**TEXT SHOWN:**

FW 1.3.2 static LAG weird behavior

Tue Sep 15, 2015 7:47 am

Today, we changed a few device cables on two 24port Netonix switches coupled with a static LAG (port 21+22, key 1 on both sides). During these changes access to switch 2 and beyond (via switch 1 and the LAG) was suddenly lost. Trying to fix that, we found that the LAG is working as expected sometimes, but sometimes not. I guess you like bug reports like that. So I tried to find out more as long as my guys were at that location:

1) When it is not working, the LAG seems to behave as if it was too separate links and, because STP is disabled in our setup, we got a nice loop/storm with about 8 Mbps of multicast traffic (probably injected by OSPF multicasts). In that state, management access to switch 2 and all devices connected to it is lost if traffic has to pass the LAG. Unplugging one of the links breaks the loop/storm, and re-plugging it started the loop again - at first, but read on ...

**WHAT THIS EXERCISE ASKS:**
1. Rewrite the paragraph of the post about the static LAG that begins "Today, we changed a few device cables" as a short list that keeps its main facts.
2. Using the post about the static LAG, say whether each statement agrees with it, answering yes or no and quoting the words that decide it: (a) STP was enabled in their setup. (b) The LAG used ports 21 and 22 on both switches. (c) Unplugging one of the links ended the loop.
3. According to the post about the static LAG, why did a loop/storm occur when the LAG was not working? Answer in one to three sentences.
The records that follow have no connection to the post about the static LAG.

**GIVEN ENTRIES:**
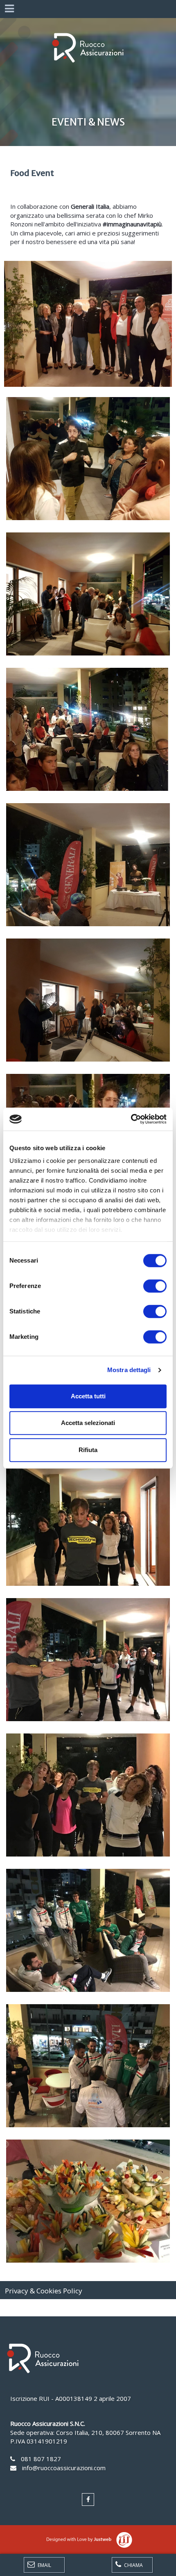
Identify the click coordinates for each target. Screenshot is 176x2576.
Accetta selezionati (88, 1422)
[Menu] (9, 9)
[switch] (155, 1286)
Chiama (133, 2565)
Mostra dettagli (129, 1369)
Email (43, 2565)
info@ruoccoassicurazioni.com (64, 2468)
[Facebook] (88, 2499)
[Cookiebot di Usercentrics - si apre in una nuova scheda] (131, 1119)
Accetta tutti (88, 1396)
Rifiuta (88, 1449)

**FINAL RESULTS:**
1.
- Device cables were changed on two 24-port Netonix switches joined by a static LAG (ports 21 and 22, key 1 on both sides).
- During the changes, access to switch 2 and beyond (reached through switch 1 and the LAG) was suddenly lost.
- While trying to fix it, they found the LAG sometimes worked as expected and sometimes did not.
- The writer tried to learn more while the crew was still at the location.

2.
(a) No: "because STP is disabled in our setup"
(b) Yes: "port 21+22, key 1 on both sides"
(c) Yes: "Unplugging one of the links breaks the loop/storm"

3. When the LAG was not working, it behaved like separate links between the switches. Because STP is disabled in their setup, this caused a loop/storm with about 8 Mbps of multicast traffic.